A partir disso, três inquéritos foram instaurados, sendo o primeiro com foco direto os dois sentenciados que estavam na posse dos manuscritos. Dentre os trechos analisados, chamou atenção a citação a uma “mulher da transportadora”, que teria levantado endereços de agentes públicos para subsidiar ataques planejados pela organização criminosa.
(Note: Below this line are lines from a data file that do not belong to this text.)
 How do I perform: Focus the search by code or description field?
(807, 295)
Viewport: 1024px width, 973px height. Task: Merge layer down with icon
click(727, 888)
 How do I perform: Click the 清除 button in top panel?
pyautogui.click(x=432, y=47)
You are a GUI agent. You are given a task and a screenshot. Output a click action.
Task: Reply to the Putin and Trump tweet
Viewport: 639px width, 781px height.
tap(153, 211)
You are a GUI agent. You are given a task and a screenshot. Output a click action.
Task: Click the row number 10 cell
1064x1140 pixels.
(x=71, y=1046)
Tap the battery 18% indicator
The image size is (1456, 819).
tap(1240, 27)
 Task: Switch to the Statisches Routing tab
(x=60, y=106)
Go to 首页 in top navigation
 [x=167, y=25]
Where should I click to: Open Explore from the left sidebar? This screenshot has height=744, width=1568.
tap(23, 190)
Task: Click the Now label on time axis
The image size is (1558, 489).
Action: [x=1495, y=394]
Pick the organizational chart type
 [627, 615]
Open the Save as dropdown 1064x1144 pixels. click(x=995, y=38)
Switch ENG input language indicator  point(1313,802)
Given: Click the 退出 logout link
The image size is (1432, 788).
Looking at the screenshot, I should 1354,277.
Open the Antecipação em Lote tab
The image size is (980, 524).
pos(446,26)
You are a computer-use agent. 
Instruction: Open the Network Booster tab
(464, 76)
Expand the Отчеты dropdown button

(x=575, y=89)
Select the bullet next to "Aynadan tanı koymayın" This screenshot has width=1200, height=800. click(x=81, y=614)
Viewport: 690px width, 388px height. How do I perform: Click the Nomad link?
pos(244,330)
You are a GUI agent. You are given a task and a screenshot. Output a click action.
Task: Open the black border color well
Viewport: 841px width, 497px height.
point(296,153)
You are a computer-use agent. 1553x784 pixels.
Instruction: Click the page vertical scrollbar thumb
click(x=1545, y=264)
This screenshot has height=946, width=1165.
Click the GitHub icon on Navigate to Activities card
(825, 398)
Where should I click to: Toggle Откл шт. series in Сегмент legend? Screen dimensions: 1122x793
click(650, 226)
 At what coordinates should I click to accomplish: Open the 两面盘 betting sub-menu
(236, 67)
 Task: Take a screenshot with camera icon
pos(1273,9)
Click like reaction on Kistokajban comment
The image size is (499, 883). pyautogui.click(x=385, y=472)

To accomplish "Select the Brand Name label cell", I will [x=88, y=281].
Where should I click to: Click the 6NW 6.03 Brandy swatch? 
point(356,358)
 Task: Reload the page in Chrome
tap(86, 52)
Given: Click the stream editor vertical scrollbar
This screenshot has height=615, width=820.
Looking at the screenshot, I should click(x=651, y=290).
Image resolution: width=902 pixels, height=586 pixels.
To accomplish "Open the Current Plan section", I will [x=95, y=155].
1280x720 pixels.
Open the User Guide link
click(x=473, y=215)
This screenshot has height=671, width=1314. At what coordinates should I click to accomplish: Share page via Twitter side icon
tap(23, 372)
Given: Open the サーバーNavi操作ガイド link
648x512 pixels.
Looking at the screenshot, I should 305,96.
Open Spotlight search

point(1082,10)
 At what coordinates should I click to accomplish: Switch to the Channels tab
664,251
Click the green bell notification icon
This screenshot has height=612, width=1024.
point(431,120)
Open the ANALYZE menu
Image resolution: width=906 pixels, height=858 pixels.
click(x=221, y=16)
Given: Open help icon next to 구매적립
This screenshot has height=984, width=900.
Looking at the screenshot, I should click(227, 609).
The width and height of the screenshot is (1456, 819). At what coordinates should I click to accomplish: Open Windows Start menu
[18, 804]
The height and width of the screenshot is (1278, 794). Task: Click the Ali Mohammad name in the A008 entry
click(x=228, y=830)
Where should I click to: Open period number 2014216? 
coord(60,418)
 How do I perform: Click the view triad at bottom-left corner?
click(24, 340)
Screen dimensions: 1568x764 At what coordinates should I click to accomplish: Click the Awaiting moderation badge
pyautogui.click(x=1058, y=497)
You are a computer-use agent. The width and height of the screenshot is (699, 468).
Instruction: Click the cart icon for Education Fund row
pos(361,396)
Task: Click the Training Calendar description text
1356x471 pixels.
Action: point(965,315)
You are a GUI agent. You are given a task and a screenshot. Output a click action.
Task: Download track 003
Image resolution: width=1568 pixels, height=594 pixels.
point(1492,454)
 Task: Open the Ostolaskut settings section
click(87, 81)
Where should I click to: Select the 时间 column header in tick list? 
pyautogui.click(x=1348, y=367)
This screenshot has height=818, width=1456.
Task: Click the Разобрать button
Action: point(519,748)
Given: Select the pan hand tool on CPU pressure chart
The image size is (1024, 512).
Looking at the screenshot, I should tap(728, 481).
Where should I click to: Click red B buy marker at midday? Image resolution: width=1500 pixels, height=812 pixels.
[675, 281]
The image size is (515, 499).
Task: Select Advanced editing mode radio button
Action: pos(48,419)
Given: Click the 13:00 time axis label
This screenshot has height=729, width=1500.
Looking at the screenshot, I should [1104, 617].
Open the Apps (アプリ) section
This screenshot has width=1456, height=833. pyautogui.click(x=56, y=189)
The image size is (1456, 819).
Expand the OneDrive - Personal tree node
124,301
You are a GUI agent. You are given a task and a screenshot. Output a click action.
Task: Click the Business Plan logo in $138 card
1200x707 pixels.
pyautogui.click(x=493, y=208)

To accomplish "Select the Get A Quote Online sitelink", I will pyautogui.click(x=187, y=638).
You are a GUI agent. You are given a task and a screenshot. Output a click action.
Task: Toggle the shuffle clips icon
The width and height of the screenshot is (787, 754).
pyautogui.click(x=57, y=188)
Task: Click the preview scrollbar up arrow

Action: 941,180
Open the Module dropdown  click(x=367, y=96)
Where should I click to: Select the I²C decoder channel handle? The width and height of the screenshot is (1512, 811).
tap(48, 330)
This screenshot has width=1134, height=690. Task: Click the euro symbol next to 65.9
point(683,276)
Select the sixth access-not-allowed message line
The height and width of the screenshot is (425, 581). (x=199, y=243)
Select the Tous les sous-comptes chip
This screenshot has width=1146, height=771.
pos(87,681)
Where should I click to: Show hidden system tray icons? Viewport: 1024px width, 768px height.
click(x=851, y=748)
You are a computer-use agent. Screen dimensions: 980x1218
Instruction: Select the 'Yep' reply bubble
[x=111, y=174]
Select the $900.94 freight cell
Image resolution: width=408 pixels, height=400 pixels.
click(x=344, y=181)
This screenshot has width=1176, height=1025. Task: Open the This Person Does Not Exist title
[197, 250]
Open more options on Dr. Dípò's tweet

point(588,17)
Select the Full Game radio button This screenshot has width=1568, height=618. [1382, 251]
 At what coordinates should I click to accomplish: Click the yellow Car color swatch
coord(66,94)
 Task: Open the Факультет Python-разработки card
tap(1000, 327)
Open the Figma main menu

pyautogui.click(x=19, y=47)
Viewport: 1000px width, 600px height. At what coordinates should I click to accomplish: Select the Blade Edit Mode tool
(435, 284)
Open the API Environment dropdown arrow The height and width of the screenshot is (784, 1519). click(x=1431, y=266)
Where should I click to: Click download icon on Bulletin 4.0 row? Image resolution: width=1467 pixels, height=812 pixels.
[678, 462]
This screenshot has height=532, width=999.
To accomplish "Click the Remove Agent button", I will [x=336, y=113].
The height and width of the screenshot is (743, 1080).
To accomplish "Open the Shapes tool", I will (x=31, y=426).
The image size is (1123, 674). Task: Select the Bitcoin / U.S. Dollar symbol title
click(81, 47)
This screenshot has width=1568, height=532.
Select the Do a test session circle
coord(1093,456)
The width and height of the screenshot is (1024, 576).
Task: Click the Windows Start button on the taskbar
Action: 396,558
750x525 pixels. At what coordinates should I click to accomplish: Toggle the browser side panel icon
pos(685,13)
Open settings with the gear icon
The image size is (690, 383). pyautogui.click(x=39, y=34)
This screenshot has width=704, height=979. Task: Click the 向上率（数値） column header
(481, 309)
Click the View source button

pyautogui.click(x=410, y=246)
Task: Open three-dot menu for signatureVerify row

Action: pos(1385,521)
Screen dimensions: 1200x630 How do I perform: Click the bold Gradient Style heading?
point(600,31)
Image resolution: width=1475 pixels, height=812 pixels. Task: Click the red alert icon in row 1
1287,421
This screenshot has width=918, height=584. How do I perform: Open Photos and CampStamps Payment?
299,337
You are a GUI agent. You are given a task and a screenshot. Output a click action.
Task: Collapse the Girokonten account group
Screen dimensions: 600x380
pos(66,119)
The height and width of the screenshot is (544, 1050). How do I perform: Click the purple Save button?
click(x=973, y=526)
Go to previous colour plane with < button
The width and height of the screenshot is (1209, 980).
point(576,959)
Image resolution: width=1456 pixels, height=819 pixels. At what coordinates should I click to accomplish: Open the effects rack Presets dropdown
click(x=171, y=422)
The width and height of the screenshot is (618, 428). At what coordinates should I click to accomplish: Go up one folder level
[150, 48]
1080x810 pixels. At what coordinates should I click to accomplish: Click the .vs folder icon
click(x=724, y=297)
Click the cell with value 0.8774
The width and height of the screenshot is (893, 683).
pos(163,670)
Deolane Bezerra chegando na sede da PC-SPReprodução/Instagram

Essa menção deu origem ao segundo inquérito policial, que buscou identificar quem seria a mulher mencionada nos bilhetes e qual seria a relação da transportadora com o grupo criminoso. As diligências conduziram a uma empresa sediada em Presidente Venceslau, posteriormente reconhecida judicialmente como instrumento utilizado pelo crime organizado para lavagem de dinheiro.

Lado a Lado

Esta investigação resultou na Operação Lado a Lado, que revelou movimentações financeiras incompatíveis, crescimento patrimonial sem lastro econômico suficiente e a utilização da transportadora como verdadeiro braço financeiro da facção. Durante a fase ostensiva dessa operação, um celular foi apreendido e o conteúdo extraído do aparelho mostrou conversas com pessoas ligadas à cúpula da facção criminosa, além de indícios de repasses financeiros e conexões com Deolane, a quem a PC se refere como influenciadora digital de grande projeção nacional.

A apuração ainda constatou que essa influencer possuía estreitos vínculos pessoais e negociais com um dos gestores fantasmas daquela transportadora. Foi a partir desse material que nasceu a Operação Vérnix, terceira etapa da investigação.

Para os investigadores, a projeção pública, a atividade empresarial formal e a movimentação patrimonial eram utilizadas como camadas de aparente legalidade para dificultar a identificação da origem ilícita dos recursos.

Com base no conjunto de provas e a manifestação favorável do Ministério Público, foram decretadas 6 prisões preventivas, entre elas a de Deolane Bezerra, bloqueios de valores superiores a R$ 327 milhões, sequestro de 17 veículos, incluindo modelos de luxo avaliados em mais de R$ 8 milhões, além de 04 imóveis vinculados aos investigados.

Diante de informações de que três investigados estariam fora do país, respectivamente na Itália, na Espanha e na Bolívia, a Polícia Civil representou pela inclusão deles na lista vermelha da Interpol.